= Work to be completed =
Rewrite all the entries below as a single numbered list, dropping any blank lines. Leave the pictures out of your answer.

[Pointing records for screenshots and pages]
************

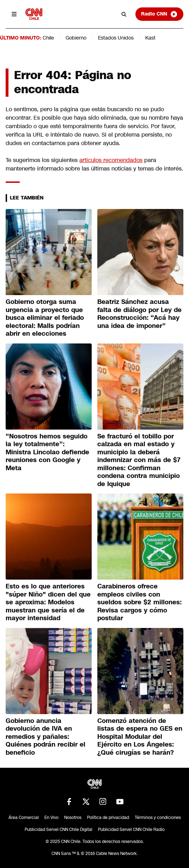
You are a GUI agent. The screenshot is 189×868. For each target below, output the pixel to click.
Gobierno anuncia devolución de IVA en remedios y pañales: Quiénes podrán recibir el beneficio (45, 737)
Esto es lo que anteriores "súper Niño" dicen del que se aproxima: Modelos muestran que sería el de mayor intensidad (48, 602)
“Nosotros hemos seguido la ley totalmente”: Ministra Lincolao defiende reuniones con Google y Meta (47, 452)
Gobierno (76, 38)
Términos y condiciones (158, 818)
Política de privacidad (108, 818)
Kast (150, 38)
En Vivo (51, 818)
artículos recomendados (111, 160)
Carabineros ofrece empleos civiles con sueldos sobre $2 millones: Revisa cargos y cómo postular (139, 602)
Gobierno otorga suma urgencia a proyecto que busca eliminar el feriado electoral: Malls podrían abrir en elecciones (45, 318)
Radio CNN (159, 14)
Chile (48, 38)
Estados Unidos (116, 38)
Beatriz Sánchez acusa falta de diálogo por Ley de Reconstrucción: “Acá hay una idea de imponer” (139, 314)
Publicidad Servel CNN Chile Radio (131, 830)
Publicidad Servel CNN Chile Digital (59, 830)
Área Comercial (24, 818)
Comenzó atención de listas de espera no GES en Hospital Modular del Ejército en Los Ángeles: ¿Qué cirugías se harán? (140, 737)
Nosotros (73, 818)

************

= Reply =
1. You are a GUI agent. The screenshot is 189×868. For each target below, output the pixel to click.
2. Gobierno anuncia devolución de IVA en remedios y pañales: Quiénes podrán recibir el beneficio (45, 737)
3. Esto es lo que anteriores "súper Niño" dicen del que se aproxima: Modelos muestran que sería el de mayor intensidad (48, 602)
4. “Nosotros hemos seguido la ley totalmente”: Ministra Lincolao defiende reuniones con Google y Meta (47, 452)
5. Gobierno (76, 38)
6. Términos y condiciones (158, 818)
7. Política de privacidad (108, 818)
8. Kast (150, 38)
9. En Vivo (51, 818)
10. artículos recomendados (111, 160)
11. Carabineros ofrece empleos civiles con sueldos sobre $2 millones: Revisa cargos y cómo postular (139, 602)
12. Gobierno otorga suma urgencia a proyecto que busca eliminar el feriado electoral: Malls podrían abrir en elecciones (45, 318)
13. Radio CNN (159, 14)
14. Chile (48, 38)
15. Estados Unidos (116, 38)
16. Beatriz Sánchez acusa falta de diálogo por Ley de Reconstrucción: “Acá hay una idea de imponer” (139, 314)
17. Publicidad Servel CNN Chile Radio (131, 830)
18. Publicidad Servel CNN Chile Digital (59, 830)
19. Área Comercial (24, 818)
20. Comenzó atención de listas de espera no GES en Hospital Modular del Ejército en Los Ángeles: ¿Qué cirugías se harán? (140, 737)
21. Nosotros (73, 818)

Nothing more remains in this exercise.